Per a Bloomberg report, importers now have to pay around four times the average for the January-through-August period to ship West African crude to Asia. Moreover, per the same report, tanker owners are making more than $300,000 a day on the industry’s benchmark route, as of Oct 11. This compares with a month’s back earnings of $25,000 a day (read: ETFs That Topped & Flopped Last Week).

Let’s see what’s driving the rally in oil tanker prices.

What’s Driving the Upside?

The rise in oil tanker prices begun after the Trump administration imposed sanctions on certain Chinese tanker companies, including Cosco (Dalian), on Sep 25. The U.S. Office of Foreign Asset Control (OFAC) has informed that the COSCO parent company has not been sanctioned. It added that those that are included in the sanction list are COSCO Shipping Tanker (Dalian), COSCO Shipping Tanker (Dalian) Seaman & Ship Management, Kunlun Holding Co., China Concord Petroleum, Kunlun Shipping Co. and Pegasus 88. Notably, these sanctions were levied for carrying crude to China from Iran. Moreover, fearing to violate sanctions against Iran and Venezuela, the companies had to avoid using around 300 tankers.

Rising Middle East tensions have also been supporting the rising freight charge and are increasing the shipping cost for crude from the Americas, Europe, Africa and the Middle East to Asia. Price of oil tankers started to rise after the drone attacks on Saudi Arabian crude oil facilities. However, the latest incident of an Iranian ship being hit by a missile in the Red Sea has contributed to the rally.
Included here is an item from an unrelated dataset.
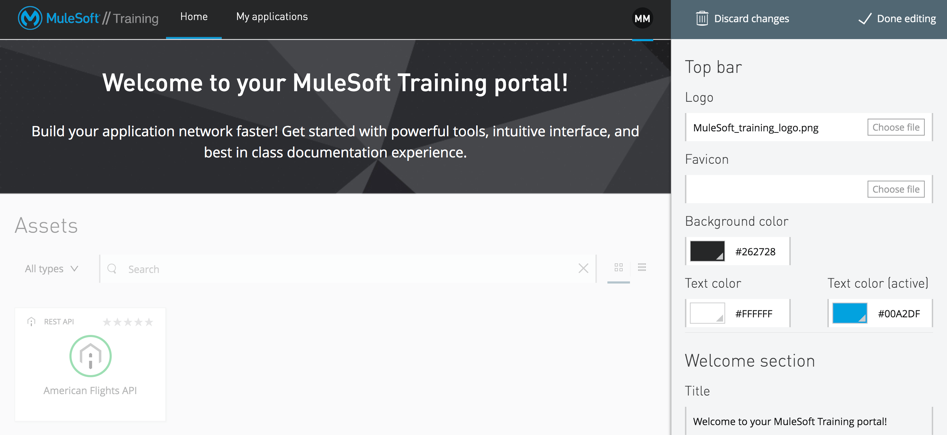Image resolution: width=947 pixels, height=435 pixels.
Task: Clear search with the X icon
Action: (583, 269)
The International Maritime Organisation (IMO) 2020 rules requiring shippers to limit sulphur emissions to 0.5% will make it necessary for tankers to be either fitted with the proper equipment or consume the compliant fuel. This is adding to the concern of limited supply of tankers in comparison to the demand and is playing a part in bumping up tanker prices, per a Bloomberg report (read: Oil ETFs in Focus Amid Trade War Blows & Rising US Supply).

Looking Forward

No mechanism to put a check on tanker prices seems to be in sight. With the IMO 2020 rule approaching and lack of significant supply of oil tankers, the surge in oil tanker prices is expected to continue.

SEA ETF in Spotlight

Invesco Shipping ETF (SEA - Free Report) follows the Dow Jones Global Shipping Index, which measures the performance of high dividend-paying companies in the global shipping industry. It comprises 25 stocks with heavy concentration on the top firm. The fund has AUM of $47 million and charges 66 bps in annual fees. It trades in average daily volumes of 26,000 shares.